To inform future decisions about screening, good data needs to be collected and published from all regions of the UK on the outcomes after recent changes to the prenatal screening programme, in relation to informed consent, termination of pregnancies, and births of children with Down’s syndrome and other conditions. It would also be helpful if better information were available on outcomes for people with Down’s syndrome and other conditions, to give pregnant women a clearer idea of what to expect from a life with a child or adult with one of the conditions.>
A year is not a long time when you’re trying to do the not-inconsiderable job of helping influence medical practice, government policy and public attitudes! We have seen some promising developments over the past 12 months, but there is plenty more to do. To everyone who has helped us over the course of our inquiry and beyond, we look forward to working with you further, and continuing this important discussion.
This discussion touches on the core concerns underlying genomic testing, which needless to say, is extremely controversial. For example in Iceland, the government claims to have eradicated trisomy through their prenatal screening programs. Some would see this as a miraculous achievement, others as a demonization of trisomy. What's important to remember is that the decision to offer this test to the public was made to empower mothers and fathers with a choice they would otherwise not have. A choice that could potentially improve their quality of life and general health. This goes both ways. How each individual interprets that definition is arbitrary.

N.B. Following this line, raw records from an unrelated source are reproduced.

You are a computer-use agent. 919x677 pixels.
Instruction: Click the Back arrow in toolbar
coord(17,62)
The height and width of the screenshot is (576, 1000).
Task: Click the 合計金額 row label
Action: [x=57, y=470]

Having had a t13 baby I'm considering this test for current pregnancy. Its terrifying. I would like to see results choices- I personally would prefer not to know if my child had downes (as my & husbands opinion on this differs) butter peace of mind want to test for t13/18 which are life limiting/incompatible with life
So very sad to read this. No one has consulted myself, or any of my friends who have Down Syndrome sons and daughters, so where did the evidence come from? I would probably/possibly have chosen to have a termination before my son's birth, thank God I did not as he has brought so much joy and even meaning into our lives. He has taught me so much and made me a better, nicer but stronger human being. How very, very sad that it will be so much easier to delete many more of these wonderful human beings from our culture.